Digital Soil Mapping (DSM) for Mongolia for five properties : pH, Humus, Bulk Density, Electrical Conductivity.
We present a guided workflow and visualization of results. In this document only the guided workflow is presented. A second document with the visualization of results will follow. The workflow consists of several connected scripts that prepare the data for modelling, do the model fitting and assessment of performance, and the final prediction of soil property maps. A configuration file named config.R stores important variables that are needed by almost all of the scripts in the workflow, this file is in the config/ folder. In config.R you will have, for instance, to specify on which variable to run the workflow and the project_dir (the directory which contains all the data of the project: inputs, outputs, reports).
For this project we map topsoil (depth 0 - 20). The soil input data is provided in layers that have a top depth and bottom depth. These layers need to be combined in a single value for each profile. We do this performing a weighted average, where the weights are the widths (bottom depth - top depth) of the layers.
This section shows the preparation of the input data for the DSM modelling.
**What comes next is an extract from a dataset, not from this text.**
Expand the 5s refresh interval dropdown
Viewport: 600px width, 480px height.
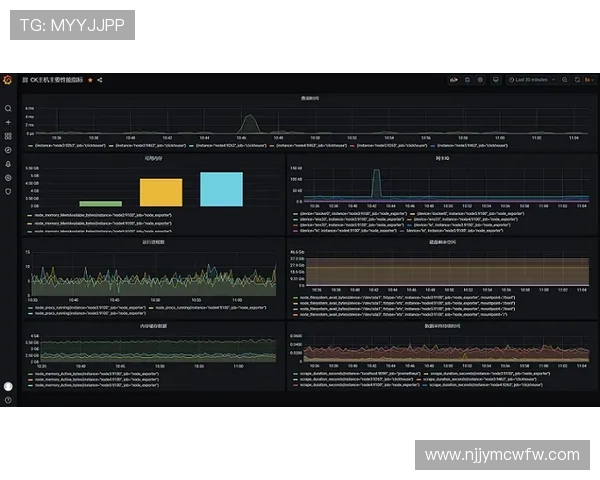590,79
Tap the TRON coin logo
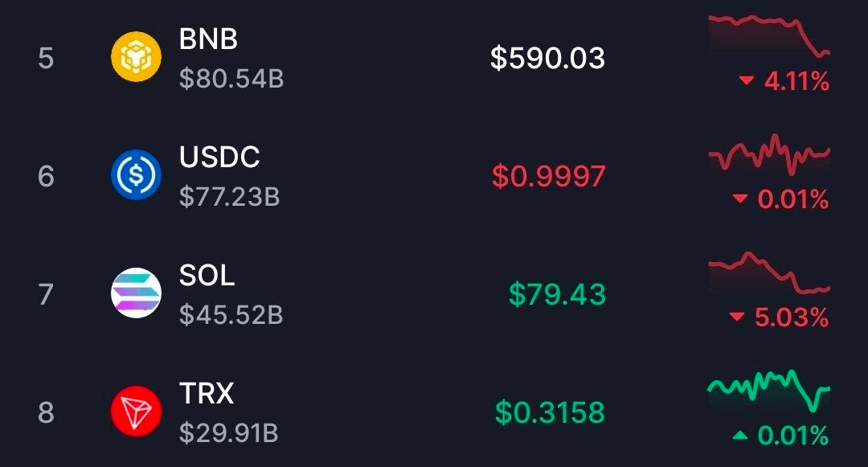 (136, 412)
A script cleans the soil observations dataset and writes to disk the resulting cleaned dataset. Another script performs preprocessing on the cleaned input data, in this workflow the preprocessing consists of filtering the soil layers so that only topsoil (depth up to 20 cm) is considered, and then applies a weighted average over the layers for each of the soil variables of the project. An additional script uses the locations of the soil profiles and extracts the values of the covariates at those locations.
List of imported packages for this section
library(dplyr)
library(tidyr)
library(stringr)
source("config/config.R")# modify according to your config (ex. data directory)
Read the soil input data
input_data <- read.csv(file.path(project_dir,"data/input_data.csv"))
Clean data: The column Depth has several special characters that have to be erased Once Depth is clean we can separate it into top and bottom
input_data <- input_data %>%
mutate(Depth = str_replace_all(Depth, "([()?ABCD .])", "")) %>%
separate(col = Depth, into = c("top","bottom")) %>%
mutate(top = as.numeric(top), bottom = as.numeric(bottom))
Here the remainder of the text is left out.